Working with tech suppliers on GDPR compliance

HR will need to work closely with tech suppliers long into the future to protect employee data and all involved parties

Ah, remember the heady days of May, when Harry and Meghan tied the knot and our inboxes groaned from the assault of the GDPR-related messages? Happy times!

The GDPR (General Data Protection Regulation) emails have thankfully dried up following the passing of the deadline. But the need to comply has not. There is an onus on HR to protect employee data under these rules. Yet doing so is seldom straightforward, considering a lot of this data is processed and hosted by HR technology providers. So how should HR work with these suppliers to ensure that employee data is protected and all parties remain compliant?

“HR is dependent on tech providers providing solutions,” says Helen Armstrong, managing director of HRIS consultancy Silver Cloud HR. “Some are doing this better and quicker than others; it depends on their system. Without the necessary system processes, HR teams are left to work out a manual workaround. But tech providers must enable compliance, so HR should put pressure on them to deliver as soon as possible.”

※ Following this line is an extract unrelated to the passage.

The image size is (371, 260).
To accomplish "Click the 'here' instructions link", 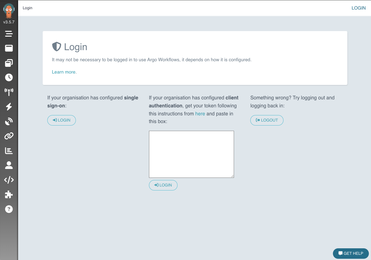I will pyautogui.click(x=200, y=114).
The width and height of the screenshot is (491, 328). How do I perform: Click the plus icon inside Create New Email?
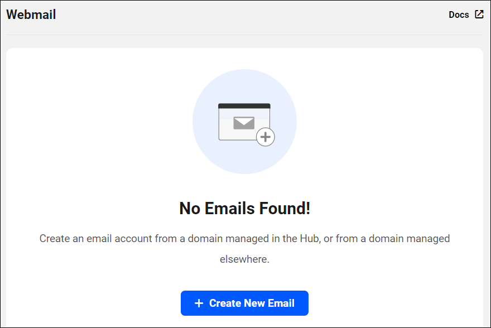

One problem is that HR teams “may have to implement an upgrade if they have an on-premise system to receive the GDPR functionality. This is something they may not have planned – or budgeted – for”.

Many HR technology providers, Armstrong explains, are working on the issue of how to purge data or enforce the ‘right to be forgotten’ principle that the GDPR dictates. Yet it’s still early days and getting it right will take time. In future, she hopes to see software providers add settings so that system administrators can automate this purging, by setting a time limit on personal data fields that will automatically purge data without manual intervention. For instance, these limits could mean the automatic deletion of an employee’s bank details one month after leaving the organisation.

So what are the key questions HR should be asking of its suppliers?

“Start by asking them to tell you how they work with compliance in their own words, which should give you an idea if they know what they are talking about,” advises Cecilia Westerholm Beer, chief HR officer at Bisnode. “Get a grip of their knowledge in the area, not just what the supplier writes on the webpage or in brochures. If you need to, bring in your DPO [data protection officer] or other people that have deep knowledge in compliance to ensure the supplier really knows what they’re talking about.”

If the supplier is going to handle sensitive information about employees, it is imperative to find out what additional security they have in place for this, says Westerholm Beer. “It is important to understand what they have done, both technical and organisational, to protect the data we share with them. For example, where is the data stored (EU or other), who can access our information, and how has the supplier secured their competence?”

Suppliers are also in a unique position to offer insight into how different clients work. It is often the customer – in this case HR – who realises where there is room for improvement, points out Westerholm Beer. So it’s important there is a forum for HR to share feedback with the supplier.

Some of Bisnode’s best “and most appreciated” suppliers have proven “really proactive” in both providing information on how they handle data and suggesting how to collaborate. “That builds trust and makes us much more secure,” Westerholm Beer says, warning though that she has “seen the other scenario as well – where a supplier is clueless”.

Competent technology vendors will already have mechanisms in place to listen to their customers and make changes to their systems to reflect their needs. “There is no doubt that any updates made to a platform by a vendor should have been done to support an end-to-end process that is deemed best practice,” says Jason Dowzell, CEO and cofounder of Natural HR.

“When this is the case, the vendor is very well-placed to advise customers on new ways of working, supported by their updated toolkit. That’s really the main job of a software company, irrespective of the GDPR. Vendors that focus on user experience will have carefully designed updates to suit the reality of what customers actually do day-to-day.”

In the case of the GDPR, says Dowzell, a vendor should be able to advise on areas such as the process for gathering and evidencing consent or to fully complete any requests for data access or erasure. “Vendors, however, are not the right advisors for the choices customers will need to make around areas such as policy, internal cultural awareness, legal matters, dealing with breaches, insurance and so on,” he adds.

For Sage Business Cloud People VP Paul Burrin, HR shouldn’t rely on the tech provider to have all the answers, but rather work with them to ensure core compliance aspects of the GDPR are met.

“Anyone can provide advice and suppliers are expected to fulfil their obligation, if any, with the GDPR,” adds Burrin. “But the ownership and penalty for non-compliance ultimately comes back to the data controller – in this case, HR – and so they must take full accountability.”

It’s a view shared by Joe Healy, HR director at the Society of Petroleum Engineers (SPE). He says data privacy is “bread and butter for HR professionals; we’ve always treated personal data very carefully”. For instance, SPE worked closely with Talentia to ‘stress test’ a new HCM system.

But many organisations are far from on top of the issue. “There seems to still be a lot of companies, perhaps around 50%, who weren’t prepared for the 25 May deadline and still aren’t likely to be by the end of the year,” says ADP global chief privacy officer Cécile Georges. At the very least, she says, by now the laggards “should have solidly embarked on their roadmap to tackle the privacy principles”.

Of course, the burden of compliance does ultimately sit on the shoulders of HR. But working smartly with tech vendors can lighten the load.